Another Passion Week and Easter have came upon us and passed in peace.
What a beautiful week it was this year! I felt so blessed to be part of the spirit of love and faith that diffused through our Church. It was so uplifting to hear all those angelic voices lifted together in a harmony of unity in praise and worship of our awesome Lord. Good on you ladies! The antiphonal* singing of “Thok te tigom” and “Epouro ente tihirini“, with the gents on one side and the ladies on the other was so inspiring.
Ten years ago when we first started having English Passion Week services, we could hardly get a peep out of the youth. How wonderful it was this year to hear a whole Church lifting the roof and opening a window to heaven as they sang in voice “Ke iperto” with its moving long tune!

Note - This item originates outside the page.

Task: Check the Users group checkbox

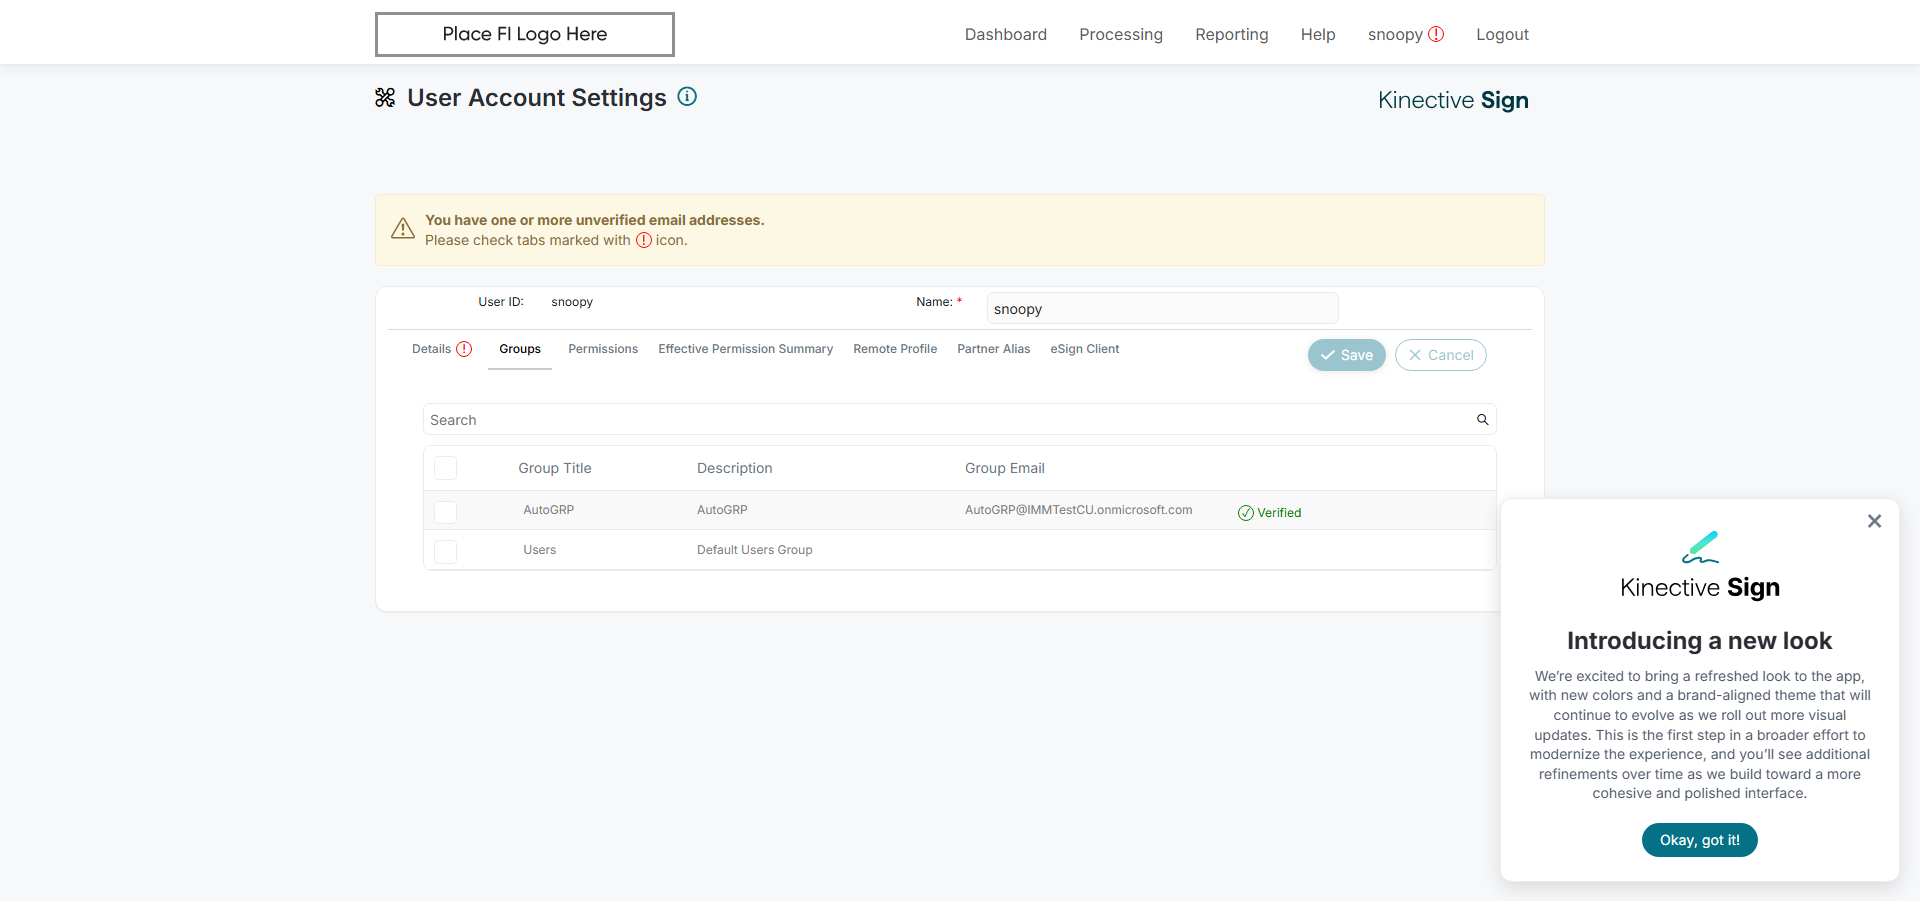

The rites and hymns of our Church are incredibly and deeply filled with meaning. Every year I learn new things about them, see new connections, gain new insights into the passion of our Lord, and indeed, into the very purpose and significance of His mission on the earth.
Passion Week is so special that one often does not want it to end. And it doesn’t have to, in a way. We should take with us the gems we find in Passion Week and keep them close throughout the rest of the year, that we might continually find comfort and inspiration every time we gaze upon them again. I know it’s now the 50 days of joy, but allow me to share with you one little Passion Week reflection:
Think of His hands.
Imagine yourself standing near as Jesus reaches out those gentle hands to lay them upon the forehead of a sick man. Seconds later, the man rises, completely healed of his illness.
Follow those hands as they punctuate and illustrate His words as he speaks to the multitudes on the mount.
Observe as those hands reach out to ruffle the leaves of the fig tree that bore no fruit, and are pulled back again, empty.
Look closely as those hands hold the bread, and break it into as He says “This is My body which is broken for you and for many” – yes, with His own hands, by His own will, He calmly and quietly surrenders His body to agony and death.
See those hands being roughly tied together with coarse ropes, by men who are not worthy of kissing His feet. Covered in dirt and blood and wounds, His hands are ound hidden behind His back while Pilate washes his own hands in a silver laver.
Cringe at those hands contorting in reaction to the furious unbearable pain of the whips being slashed across His back.
Feel the splinters and the weight of the cross upon those hands as they struggle to grip its shaft and keep it from falling off His shoulder … step after excruciating step along the dirt road … to death.
Shudder at every hammer blow that drives the thick iron nails through skin and bone and sinew … such violence … such gentle, healing hands.
Weep, letting your tears drop onto those still, pale hands, lifeless now as you anoint them with perfumes and carefully arrange them over His chest. Such senseless waste … such cruel injustice … such inconsolable sorrow …
And rejoice and exult now, to see those hands glowing with renewed life! The wounds remain as an eternal witness of His limitless love, but there is no pain in them now, no suffering, no corruption, no weakness, no defeat; for defeat has turned into victory, and sorrow has been drowned out forever by joy!
Hold those hands in your own. Touch them … feel them … kiss them … for these are the hands that of our Saviour, our Champion, our Redeemer.
Take your life and place it firmly in these hands. Fold His fingers over your life, enclose it in a cage of flesh and blood … and divinity.
“Lift up your hearts”“We have them with the Lord”
* antiphon – a hymn where two groups take it in turns to sing alternate verses, responding to each other.